AI技術の進化は日進月歩であり、その研究開発競争においては、計算資源の確保が極めて重要です。特に、GPU(Graphics Processing Unit)はAIモデルの学習や推論において欠かせない要素となっています。GPUといえばNVIDIA製が有名で、富士通もNVIDIA GPUを活用したAIの研究開発を実施していますが、新たにAMD製GPUを活用したクラスタも構築しました。今回は、AIの研究開発においてAMDのGPUを採用した理由と、その背景にある技術的な取り組みについてご紹介します。
GPU計算資源の重要性
AIの研究開発において、GPUは高い演算性能を提供し、大規模なデータセットを用いたモデルの学習を可能にします。 GPUについては特に演算性能に関心が集まる傾向がありますが、全体の性能は演算性能だけでなくモデルが配置されるメモリの容量・性能も重要な要素となります。メモリ容量が大きいほど大きなモデルの学習や推論が可能となり、メモリのアクセス性能が高いほど特に推論性能が向上します。
AMD GPUを採用した理由
今回構築するAIシステムにおいてAMDのGPUを採用した理由はその優れたメモリ性能にあります。具体的には、構築計画時点においてAMDのGPUはNVIDIAのH200世代GPUと比較してメモリ容量は36%多く、メモリバンド幅も10%高いという特徴がありました。これにより、大きなモデルの学習・推論がより少ないGPU数で可能になる大きなアドバンテージを得られます。
スパコン構築のノウハウを生かしたGPUクラスタ構築
AMD GPUを採用したシステムは、日本のスパコン市場では海外に比べて実績が少ない現状がありますが、先月米国で発表されたスーパーコンピュータランキング(Top500)でもAMDは1位の新規獲得を含めTop10のなかで5システムがランキングに入るなど、海外での実績を積み重ねてきています。また、富士通にはこれまで最先端のコモディティアーキテクチャを活用してスパコンを構築してきた実績があります。例えば、JCAHPC様のOakforest-PACSおよび後継のMiyabi、産総研様のABCI 1.0/2.0などのプロジェクトで培ったノウハウを活かし、最先端の機材を用いて実用的なシステムを構築することが可能です。
既にAMD GPUシステムにおいて大規模日本語LLMの推論を十分な性能で実行できる目途が立っており、大規模AIモデルに適したクラスタシステムを実現できる道筋がついています。
学習とオンデマンドな推論処理の混在を実現するミドルウェア技術
AIの研究開発においては、学習処理が常に100%の資源を使用するわけではありません。富士通では、独自技術を活用したミドルウェア環境を導入することで、即時性を求められる推論処理とバッチ的な動作をする学習処理を共存させ、計算資源の利用効率を最大化していきます。

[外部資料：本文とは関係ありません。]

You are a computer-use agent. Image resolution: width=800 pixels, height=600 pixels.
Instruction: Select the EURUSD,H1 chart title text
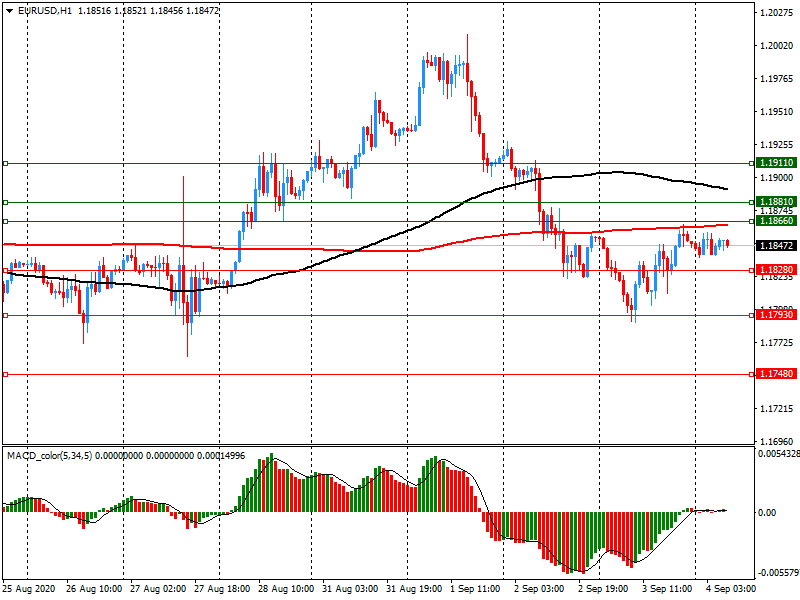click(x=45, y=10)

具体的には、ACB(ブログ記事, 動画, PDF)とインタラクティブHPC(動画, PDF)技術を組み合わせることで、限られた数のGPUを複数のプログラムで共有し、動的にGPUリソースを割り当てることが可能です。これにより、GPUメモリ量を超えるアプリケーションを並行実行でき、大規模なAIアプリケーションの効率的な実行が実現します。
今後これらの技術を駆使してAI研究開発および運用における計算資源の最適化を図り、より高度なAIソリューションを提供していきます。